- Flag of Montenegro
- IOC code: MNE
- NOC: Montenegrin Olympic Committee
- Website: www.cok.me

in Beijing, China 4–20 February 2022
- Competitors: 3 (2 men and 1 woman) in 2 sports
- Flag bearers (opening): Eldar Salihović Jelena Vujicic
- Flag bearer (closing): Volunteer
- Medals: Gold 0 Silver 0 Bronze 0 Total 0

Winter Olympics appearances (overview)
- 2010; 2014; 2018; 2022; 2026;

Other related appearances
- Yugoslavia (1924–1992) Serbia and Montenegro (1998–2006)

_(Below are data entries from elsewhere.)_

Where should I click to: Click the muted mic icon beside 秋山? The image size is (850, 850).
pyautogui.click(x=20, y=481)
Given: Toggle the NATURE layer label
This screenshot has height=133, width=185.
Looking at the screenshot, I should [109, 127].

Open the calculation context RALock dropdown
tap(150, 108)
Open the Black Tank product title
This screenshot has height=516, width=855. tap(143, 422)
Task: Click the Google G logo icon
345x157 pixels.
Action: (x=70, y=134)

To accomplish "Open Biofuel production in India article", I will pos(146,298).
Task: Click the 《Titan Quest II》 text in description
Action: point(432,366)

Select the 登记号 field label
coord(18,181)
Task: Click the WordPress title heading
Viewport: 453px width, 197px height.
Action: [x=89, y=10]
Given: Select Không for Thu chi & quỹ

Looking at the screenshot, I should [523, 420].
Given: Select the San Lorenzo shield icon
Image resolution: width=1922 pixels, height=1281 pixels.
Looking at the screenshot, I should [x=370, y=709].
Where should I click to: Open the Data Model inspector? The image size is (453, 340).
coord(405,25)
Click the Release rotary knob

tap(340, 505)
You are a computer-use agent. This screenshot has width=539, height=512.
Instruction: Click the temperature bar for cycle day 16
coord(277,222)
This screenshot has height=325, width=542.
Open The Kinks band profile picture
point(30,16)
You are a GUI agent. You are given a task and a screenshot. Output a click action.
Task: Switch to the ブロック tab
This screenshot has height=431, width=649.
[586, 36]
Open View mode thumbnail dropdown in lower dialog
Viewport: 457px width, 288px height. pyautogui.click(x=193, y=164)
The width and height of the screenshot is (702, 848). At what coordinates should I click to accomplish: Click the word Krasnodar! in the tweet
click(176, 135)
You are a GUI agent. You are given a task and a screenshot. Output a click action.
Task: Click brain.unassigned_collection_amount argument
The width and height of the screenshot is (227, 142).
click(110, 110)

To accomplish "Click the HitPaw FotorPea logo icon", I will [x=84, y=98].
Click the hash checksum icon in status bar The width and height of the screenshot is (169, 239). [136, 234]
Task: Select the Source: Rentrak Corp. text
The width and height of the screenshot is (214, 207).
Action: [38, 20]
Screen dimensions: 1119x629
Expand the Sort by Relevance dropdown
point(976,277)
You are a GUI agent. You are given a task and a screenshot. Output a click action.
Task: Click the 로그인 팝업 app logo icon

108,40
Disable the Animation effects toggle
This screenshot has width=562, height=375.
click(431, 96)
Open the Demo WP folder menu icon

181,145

= Montenegro at the 2022 Winter Olympics =

Montenegro competed at the 2022 Winter Olympics in Beijing, China, from 4 to 20 February 2022.

The Montenegro team consisted of three athletes (two men and one woman) competing in two sports, equaling the team size from PyeongChang 2018. Eldar Salihović and Jelena Vujicic were the country's flagbearer during the opening ceremony. Meanwhile a volunteer was the flagbearer during the closing ceremony.

==Competitors==
The following is the list of number of competitors participating at the Games per sport/discipline.

| Sport | Men | Women | Total |
|---|---|---|---|
| Alpine skiing | 1 | 1 | 2 |
| Cross-country skiing | 1 | 0 | 1 |
| Total | 2 | 1 | 3 |

==Alpine skiing==

By meeting the basic qualification standards, Montenegro qualified one male and one female alpine skier.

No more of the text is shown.